The first employment-related indicator of the MDGs addresses the creation of productive employment by measuring the annual growth rate of GDP per person employed.6 The rationale for including labour productivity in the set of MDG indicators is its close and positive relationship with wages. According to neo-classical theory, wages equal marginal labour productivity. Empirical studies confirm a close – albeit far from perfect – relationship between wages and labour productivity (Luebker 2011).

Nevertheless, labour productivity growth presents several drawbacks that limit its validity as a measure of productive employment. Most importantly, in a significant number of developing economies, other production factors – particularly natural resources and land – generate a considerable share of value added, with factor income being earned by their respective owners. In more developed economies with high capital-to-labour ratios, gross domestic product (GDP) growth may be driven mainly by capital accumulation (not necessarily higher returns), and the earned factor incomes then typically accrue to capital owners. This implies that levels of labour productivity – not to mention growth rates – can only be meaningfully compared across economies that share similar factor endowments and sectoral compositions.

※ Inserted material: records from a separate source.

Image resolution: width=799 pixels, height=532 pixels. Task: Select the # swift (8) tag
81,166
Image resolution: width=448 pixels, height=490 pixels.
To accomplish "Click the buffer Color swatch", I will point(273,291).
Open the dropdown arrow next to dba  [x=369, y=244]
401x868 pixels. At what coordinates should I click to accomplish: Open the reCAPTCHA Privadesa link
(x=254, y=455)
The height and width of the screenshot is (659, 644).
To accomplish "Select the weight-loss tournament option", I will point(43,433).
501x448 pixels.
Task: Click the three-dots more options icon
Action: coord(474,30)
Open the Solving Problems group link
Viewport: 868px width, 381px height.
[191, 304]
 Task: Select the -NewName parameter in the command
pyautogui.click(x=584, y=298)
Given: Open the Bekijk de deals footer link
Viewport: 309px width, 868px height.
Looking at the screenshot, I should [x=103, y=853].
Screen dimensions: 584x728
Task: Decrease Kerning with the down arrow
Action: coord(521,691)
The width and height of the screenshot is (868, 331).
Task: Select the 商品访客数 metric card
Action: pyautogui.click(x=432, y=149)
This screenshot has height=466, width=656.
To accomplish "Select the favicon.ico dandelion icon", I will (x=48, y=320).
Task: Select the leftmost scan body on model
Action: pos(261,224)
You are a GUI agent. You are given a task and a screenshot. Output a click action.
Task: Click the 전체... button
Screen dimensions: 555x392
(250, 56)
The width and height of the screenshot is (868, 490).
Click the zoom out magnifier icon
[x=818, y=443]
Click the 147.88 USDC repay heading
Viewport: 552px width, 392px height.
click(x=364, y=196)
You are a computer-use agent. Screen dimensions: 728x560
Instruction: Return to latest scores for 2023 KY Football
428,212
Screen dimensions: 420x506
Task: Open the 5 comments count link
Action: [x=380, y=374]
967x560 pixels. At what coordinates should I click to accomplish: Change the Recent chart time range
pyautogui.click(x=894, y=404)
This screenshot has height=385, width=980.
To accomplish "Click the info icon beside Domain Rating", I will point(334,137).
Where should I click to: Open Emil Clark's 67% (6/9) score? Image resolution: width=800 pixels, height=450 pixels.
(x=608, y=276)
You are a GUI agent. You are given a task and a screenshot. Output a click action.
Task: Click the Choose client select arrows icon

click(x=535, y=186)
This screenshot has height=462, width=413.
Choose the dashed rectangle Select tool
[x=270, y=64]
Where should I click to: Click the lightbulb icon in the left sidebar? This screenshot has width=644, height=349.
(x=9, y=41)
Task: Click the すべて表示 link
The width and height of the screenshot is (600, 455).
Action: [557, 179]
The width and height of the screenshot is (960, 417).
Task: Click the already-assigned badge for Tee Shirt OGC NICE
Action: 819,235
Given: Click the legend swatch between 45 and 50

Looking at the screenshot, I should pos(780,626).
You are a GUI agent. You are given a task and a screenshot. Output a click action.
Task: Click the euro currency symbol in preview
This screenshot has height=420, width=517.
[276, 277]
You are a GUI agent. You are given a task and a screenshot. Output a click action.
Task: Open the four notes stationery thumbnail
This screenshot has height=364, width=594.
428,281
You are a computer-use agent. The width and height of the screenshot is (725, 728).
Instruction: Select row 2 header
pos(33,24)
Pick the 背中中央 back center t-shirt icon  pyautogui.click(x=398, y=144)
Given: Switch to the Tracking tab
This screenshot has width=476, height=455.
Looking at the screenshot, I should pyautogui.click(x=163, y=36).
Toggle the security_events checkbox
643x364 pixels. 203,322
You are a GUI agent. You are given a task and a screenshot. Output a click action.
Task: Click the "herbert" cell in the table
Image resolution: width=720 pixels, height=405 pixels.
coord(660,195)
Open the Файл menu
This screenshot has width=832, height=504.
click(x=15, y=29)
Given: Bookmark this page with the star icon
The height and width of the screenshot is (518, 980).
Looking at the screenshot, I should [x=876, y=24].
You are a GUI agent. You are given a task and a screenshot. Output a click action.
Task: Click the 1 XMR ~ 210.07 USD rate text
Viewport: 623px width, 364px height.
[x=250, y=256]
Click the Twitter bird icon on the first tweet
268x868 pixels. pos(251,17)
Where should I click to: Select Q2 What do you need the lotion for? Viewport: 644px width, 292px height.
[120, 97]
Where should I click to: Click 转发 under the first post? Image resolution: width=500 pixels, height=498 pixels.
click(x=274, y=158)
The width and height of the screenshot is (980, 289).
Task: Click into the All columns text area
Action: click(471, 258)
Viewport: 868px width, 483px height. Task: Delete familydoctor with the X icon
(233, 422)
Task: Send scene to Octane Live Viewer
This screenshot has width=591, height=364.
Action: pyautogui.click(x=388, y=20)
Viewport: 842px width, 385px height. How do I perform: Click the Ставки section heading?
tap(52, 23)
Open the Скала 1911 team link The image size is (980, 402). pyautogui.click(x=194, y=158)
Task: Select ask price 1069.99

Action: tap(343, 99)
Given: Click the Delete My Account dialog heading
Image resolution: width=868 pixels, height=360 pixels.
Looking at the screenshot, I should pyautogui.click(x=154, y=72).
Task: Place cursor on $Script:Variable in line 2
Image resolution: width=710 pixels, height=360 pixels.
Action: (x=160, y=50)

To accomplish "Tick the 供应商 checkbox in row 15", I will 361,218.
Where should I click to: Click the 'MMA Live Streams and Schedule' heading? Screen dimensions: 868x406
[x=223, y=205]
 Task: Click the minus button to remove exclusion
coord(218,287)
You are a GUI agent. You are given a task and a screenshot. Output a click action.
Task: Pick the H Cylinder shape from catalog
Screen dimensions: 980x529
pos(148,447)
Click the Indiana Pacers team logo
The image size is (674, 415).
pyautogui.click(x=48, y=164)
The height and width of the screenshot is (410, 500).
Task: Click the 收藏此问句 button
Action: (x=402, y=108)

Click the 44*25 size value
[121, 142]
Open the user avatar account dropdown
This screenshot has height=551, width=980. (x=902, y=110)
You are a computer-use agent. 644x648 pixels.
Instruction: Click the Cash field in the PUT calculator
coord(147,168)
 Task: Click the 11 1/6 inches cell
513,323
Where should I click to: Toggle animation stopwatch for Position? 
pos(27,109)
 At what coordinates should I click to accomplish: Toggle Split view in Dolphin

Furthermore, labour productivity only makes a relevant measure of decent pay if there are no large differences in labour productivity and corresponding wages between workers. Many poor economies, however, may employ highly productive labour with high wages in some sectors (e.g. mining), while a large share of their workforce is engaged in low-productivity and low-wage occupations, such as subsistence agriculture and work in the urban informal sector.

Wide wage differentials may also occur within sectors. In consequence, GDP growth rates may

6 A general problem in linking production and employment is the possible discrepancy between output measured by national accounts and people in work (but not employed) who generate output. While housework (unpaid, at home) is neither considered as employment nor measured in national accounts, this may be different for the self-employed and (part of) their produce. For example, smallholder production – though it may (partially) be for household consumption – is within the national accounts production boundary.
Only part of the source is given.